Copper sulfate mineral

Brochantite is a sulfate mineral, one of a number of cupric sulfates. Its chemical formula is Cu_{4}SO_{4}(OH)_{6}. Formed in arid climates or in rapidly oxidizing copper sulfide deposits, it was named by Armand Lévy for his fellow Frenchman, geologist and mineralogist A. J. M. Brochant de Villiers.

Crystals of brochantite can range from emerald green to black-green to blue-green, and can be acicular or prismatic. Brochantite is often associated with minerals such as malachite, azurite, and chrysocolla, and may form pseudomorphs with these minerals.

The mineral is found in a number of locations around the world, notably the southwestern United States (especially Arizona), Serifos in Greece and Chile.

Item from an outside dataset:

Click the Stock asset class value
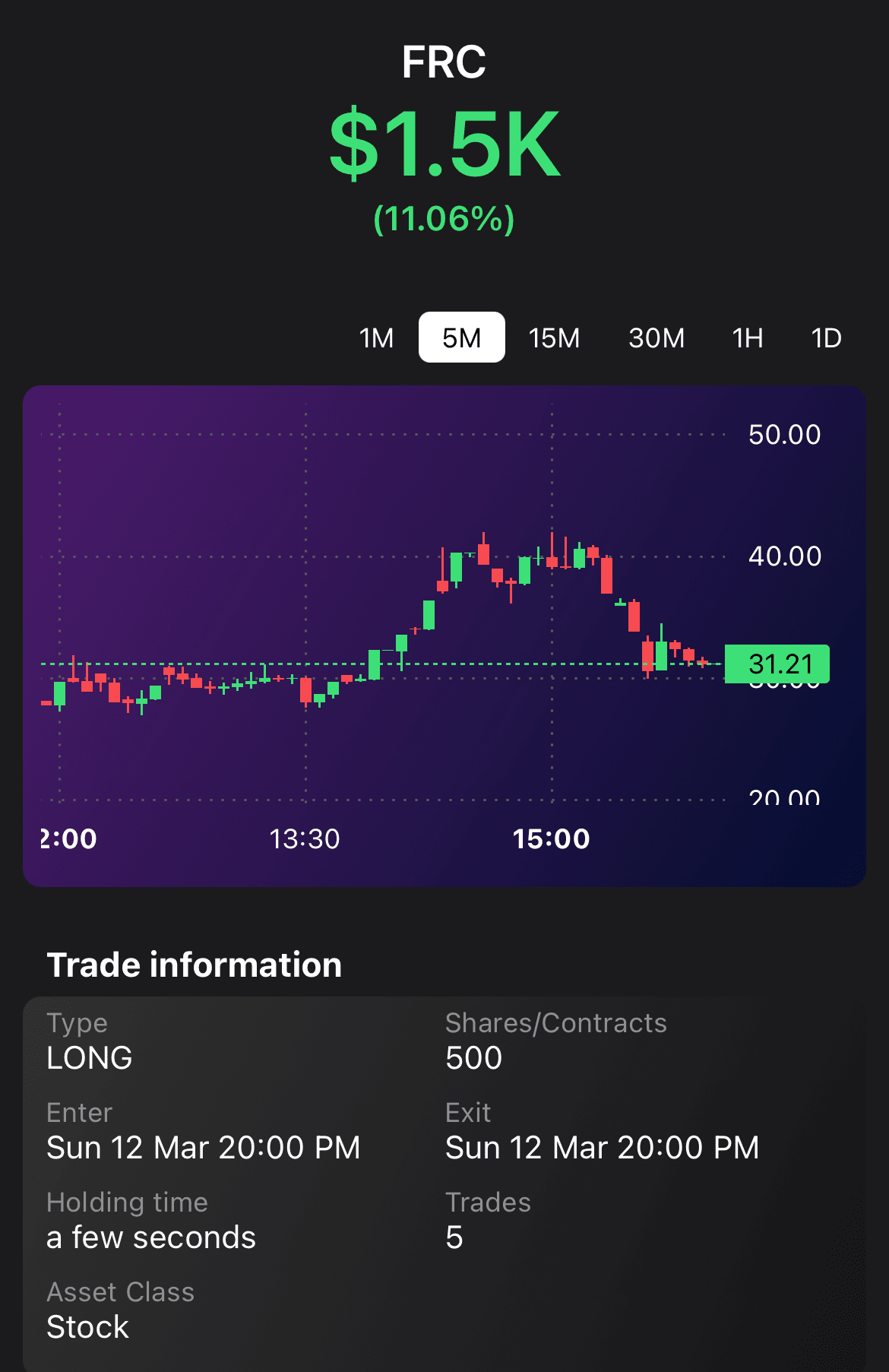The width and height of the screenshot is (889, 1372). click(x=88, y=1327)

Brochantite is a common corrosion product on bronze sculptures located in urban areas, where atmospheric sulfur dioxide (a common pollutant) is present. Brochantite forms mainly in exposed areas where weathering prevents accumulation copper ions and enhancement in the acidity of water films. In sheltered areas, the main corrosion product is antlerite.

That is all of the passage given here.